C'est une surprise sans en être une pour Romain. Cet ancien sous-directeur de la crèche de Montestruc-sur-Gers a appris la nouvelle comme les autres il y a deux semaines : la crèche du village va fermer au premier août. Dans les prémices de nouvelles actions, un collectif de parents a choisi de tracter dans les rues du village.
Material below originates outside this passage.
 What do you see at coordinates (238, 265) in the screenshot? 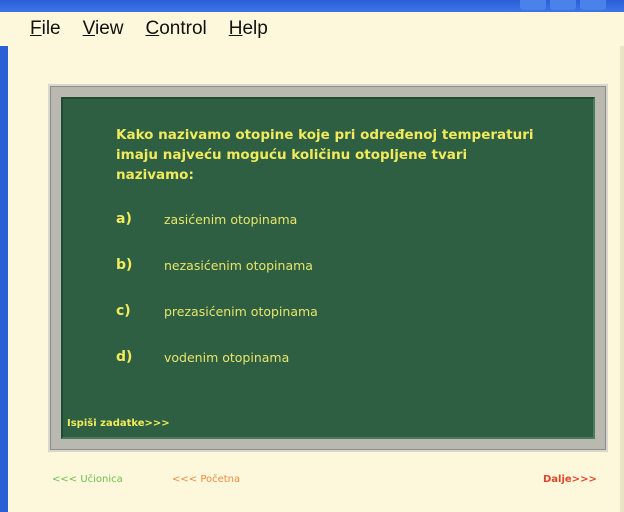
I see `answer-text: nezasićenim otopinama` at bounding box center [238, 265].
La fermeture de l'établissement qui se dessine résulte selon Romain d'une « gestion hasardeuse » des finances de la mairie, qu'il n'hésite pas à fustiger. « Il y a eu un changement de maire l'an dernier. On savait qu'il y avait une incapacité de gestion des finances mais le maintien des services publics était une priorité avant la passation de pouvoir entre les deux maires. Cette priorité ne l'est plus visiblement ». Après la fermeture du centre aéré au cours du mandat précédent, la municipalité aurait assuré aux habitants que crèche et école n'étaient pas menacées. « La maire actuelle faisait partie des adjointes de l'ancienne équipe municipale. Elle était au courant du niveau des comptes. Le déficit est de 70 000€ aujourd'hui et là ils viennent taper dans une structure où il n'y a aucun problème. On dépose les enfants sereinement le matin, le personnel est qualifié et la liste d'attente est longue comme le bras, ce n'est pas un problème de manque de présence ».
« Un traumatisme »
Si le sort des salariés de l'établissement semble scellé et sans perspective de reclassement, que va-t-il advenir des enfants ? Romain s'alarme. « C'est leur premier réseau social cette crèche, c'est un petit traumatisme qu'ils vivent. Et les conséquences pour les parents ? Ils y pensent ? » Infirmier à l'hôpital d'Auch avec sa femme, Romain réfléchit à changer d'emploi pour assurer la prise en charge de son fils cadet. « On a des horaires atypiques et beaucoup de parents vont se retrouver sur le carreau. Dans notre couple, un des deux va perdre son emploi pour s'occuper du petit ».
Le collectif entend désormais manifester de façon quasi hebdomadaire dans l'espoir de préserver la crèche du village avant « d'entamer des démarches judiciaires, poursuit Romain. S'il faut pousser jusqu'au tribunal administratif, on le fera ».